In debt, the total fund return was 6.2% and investor return was 4.6%. In the case of hybrid funds, the total fund return was 9.2%, while the investor return was 6.2%. There are similar gaps for three- and ten-year periods.

Bigger gaps

In general, the more volatile the asset class, the bigger the gap. For example, while the gap between fund and investor return is 3 percentage points for flexicap funds over the past five-year period, it is a whopping 21.8 percentage points for technology sector funds. This means that a lot of money entered such funds after they had rallied and not before.

“Most of the investor flows in technology sector funds came after these funds had seen a run-up in 2020 and 2021. So, most of the money is sitting now on negative returns," points out Kaustubh Belapurkar, director, fund research, Morningstar Investment Advisor India.

International fund category is another case in point, where the gap between fund and investor returns is 7.2 percentage points over past five-year period. “Again, money went in when US outperformed, and now India is relatively outperforming," says Belapurkar.

The gap between investor and fund returns is 3.6 percentage points in healthcare sector funds, slightly higher than small cap funds, where the gap is 3.2 percentage points.

Gold investments

On gold investments, the study had some interesting findings.

While investor returns were less than fund returns over three- and five-year periods, by 7 percentage points and 5 percentage points, respectively, investor returns were higher by 1.7 percentage points over a ten-year period.

So, over the longer period, investors who were able to time their gold investments had favourable outcomes. But the study says it would have been extremely difficult for investors to get the timing right.

Lessons for investors

Investors often want to chase returns, and opt for funds that are outperforming in their respective fund category, or sector and theme funds that have seen a sharp run-up.

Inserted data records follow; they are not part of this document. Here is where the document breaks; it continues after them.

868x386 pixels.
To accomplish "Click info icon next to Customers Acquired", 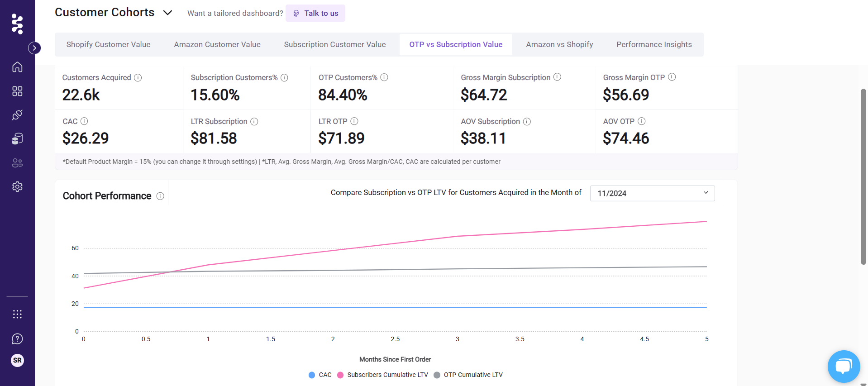I will point(138,77).
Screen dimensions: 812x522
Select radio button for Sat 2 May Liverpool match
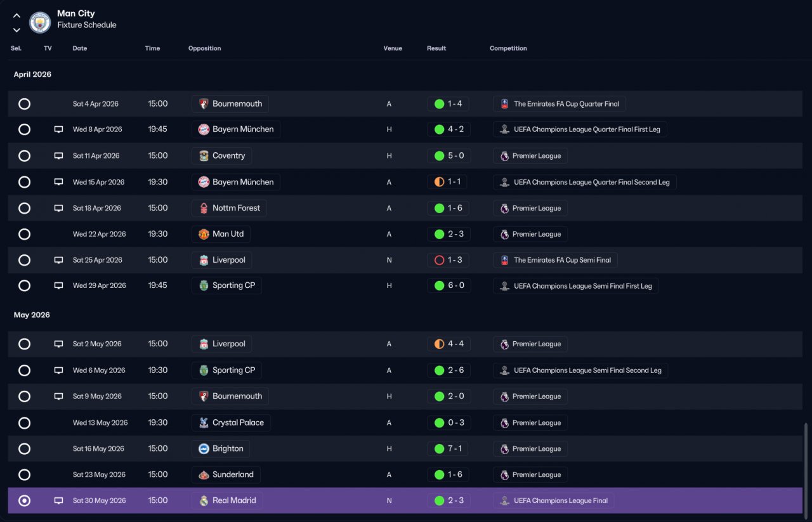coord(24,344)
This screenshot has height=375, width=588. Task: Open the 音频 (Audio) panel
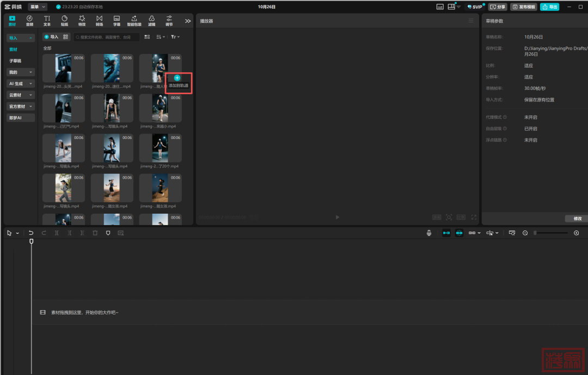tap(29, 21)
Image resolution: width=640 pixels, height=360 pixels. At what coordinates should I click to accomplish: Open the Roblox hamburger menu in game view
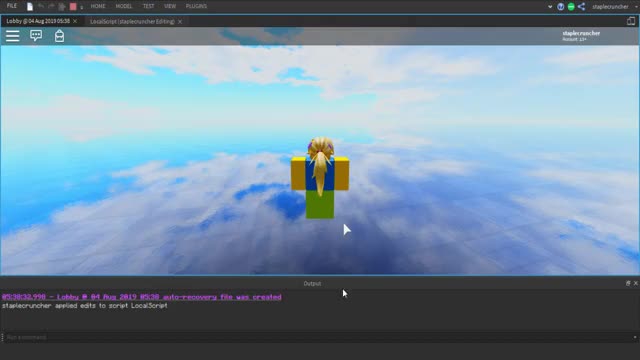pos(13,36)
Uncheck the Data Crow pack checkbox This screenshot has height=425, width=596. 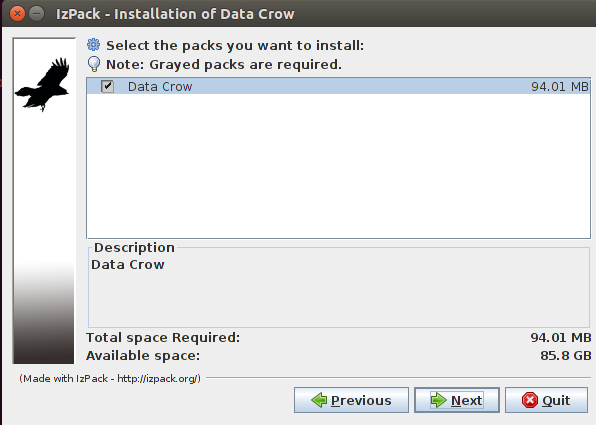(x=108, y=86)
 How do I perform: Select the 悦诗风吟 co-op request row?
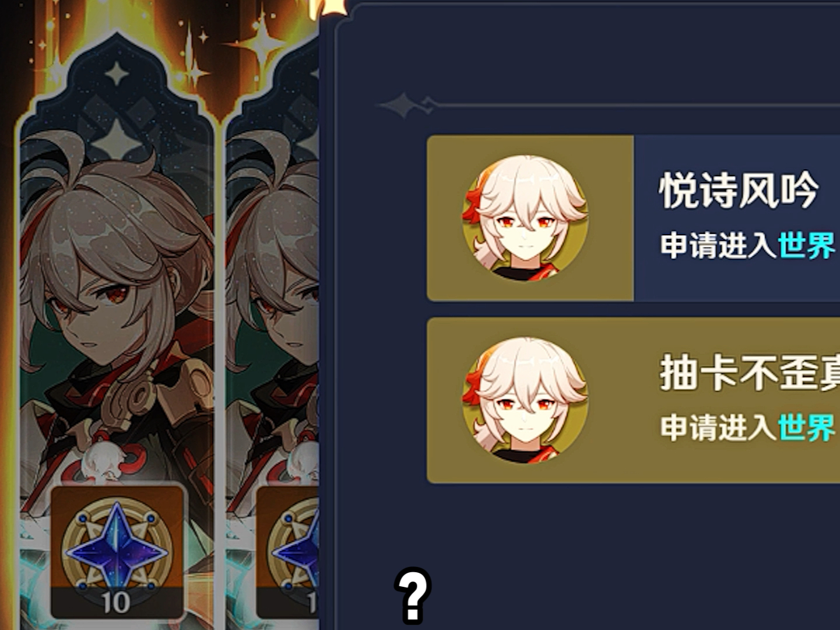[x=634, y=218]
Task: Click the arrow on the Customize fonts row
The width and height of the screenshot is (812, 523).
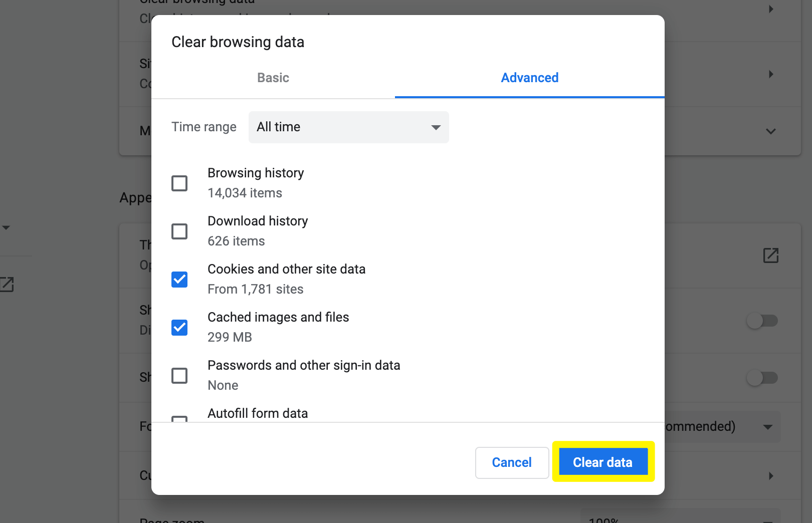Action: point(771,475)
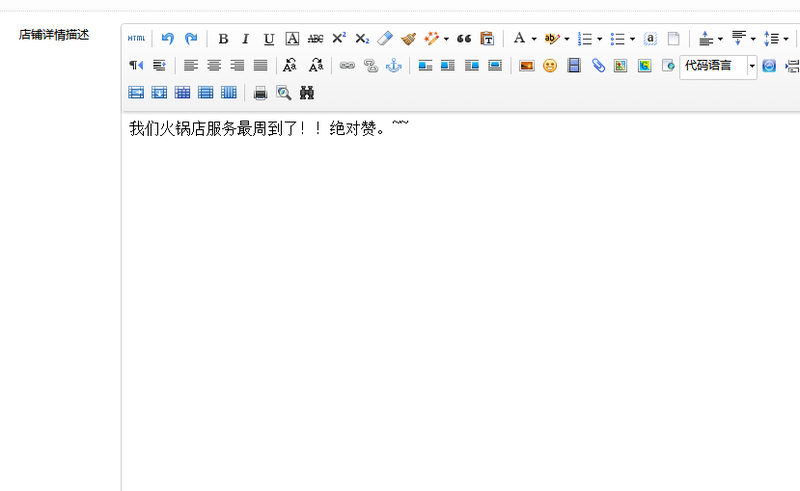Toggle italic text formatting
Image resolution: width=800 pixels, height=491 pixels.
pos(245,39)
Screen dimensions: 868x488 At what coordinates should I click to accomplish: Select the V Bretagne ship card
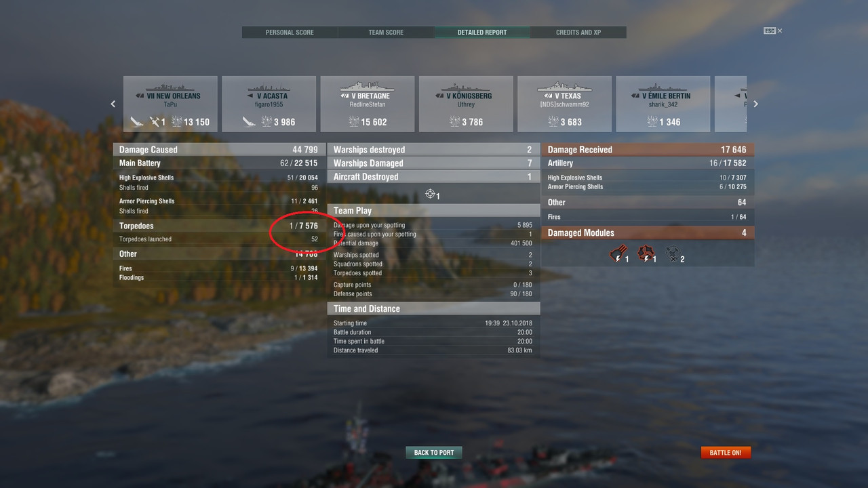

Frequent switching from underperforming funds to outperforming funds can significantly eat into investor returns, as the study shows. Investors may end up entering a fund after the fund’s portfolio companies have already reached their peak valuations, and exit an underperforming fund when the valuations of its portfolio companies have turned attractive.

The lesson from this study is to stay invested over the longer term and build a well-diversified portfolio, as different asset classes and different investment styles tend to do well at different points in time. Even in the same fund categories, investors can look for funds with different investment styles.

If an investor really wants to allocate to a sector or thematic fund, she can do so using systematic investment plans (SIPs). SIPs take away the timing factor from investing, as investments are made at a pre-decided date every month.

When markets decline, SIPs fetch more units at lower prices, and when markets appreciate, SIPs buy less units at higher prices. Over the long run, this will average out your cost of purchase, lessening the impact of short-term market fluctuations on your investments.

On average, mutual fund investors are bad market timers -- investing and pulling out money at the wrong time. Investors can avoid these behavioural biases by linking investments to financial goals, withdrawing only when goals are near and using SIPs to invest in a disciplined manner.